— ACTIONS TO TAKE —
A. In the passage on demonic possession, what does the name Satan mean in Hebrew?
B. Condense the paragraph of the passage on demonic possession that begins "The idea of being appropriated by alien powers," keeping its main points.

Levack’s erudite, absorbing account could do with a touch more theology. He records the fact that the name Satan in Hebrew means ‘adversary’ or ‘accuser’, and that the Bible sometimes sees him as the instrument of an angry God. But the point bears some elaborating. Satan is the image of Yahweh as judge and patriarch – as an irascible prima donna of a God who needs to be kept sweet. Jesus, by contrast, is the image of God as lover, comrade and counsel for the defence. Given their chronic masochism, many people tend to prefer the former variety of deity to the latter. There is something profoundly gratifying about a big bastard of a God who will relieve you of your guilt with his punishment, and something unnerving about a God who forgives you from the outset because he, too, is flesh and blood. Demonic possession is an extreme manifestation of that guilt and anxiety, a point at which, as with the neurotic symptom, it is both expressed and disowned. If the guilt springs from your innards, it also flows from an alien force that has set up home there, so that the crime is not really your fault.

The idea of being appropriated by alien powers challenges the modern concept of individual autonomy. In its own way, it recognises that there is a level at which men and women do not belong to themselves. Our relation to ourselves is not like our relation to a piece of property. As the concept of the unconscious would suggest, there are destructive forces over which we have only precarious mastery, and which can assume a deadly momentum of their own. It is just that there are more productive ways of recognising that at a certain level we do not belong to ourselves than spewing up frogs.

— SUPPLIED DATA —
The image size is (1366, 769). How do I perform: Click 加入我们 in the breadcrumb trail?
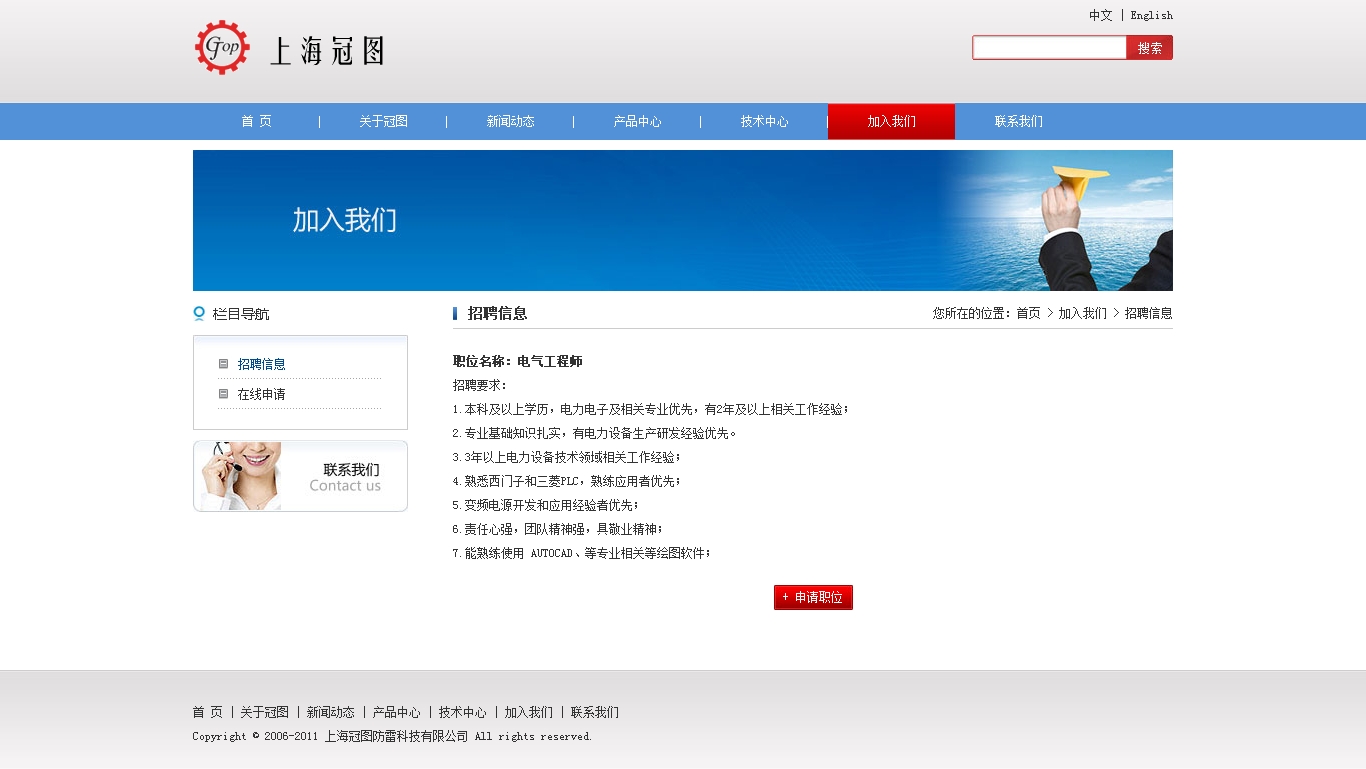(1082, 313)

— RESPONSE LIST —
A. It means "adversary" or "accuser."

B. The idea of being taken over by alien powers challenges the modern concept of individual autonomy by recognizing that people do not wholly belong to themselves. We do not relate to ourselves as to property. As the concept of the unconscious suggests, destructive forces that we only precariously master can take on a deadly momentum of their own. Still, there are more productive ways to recognize this than spewing up frogs.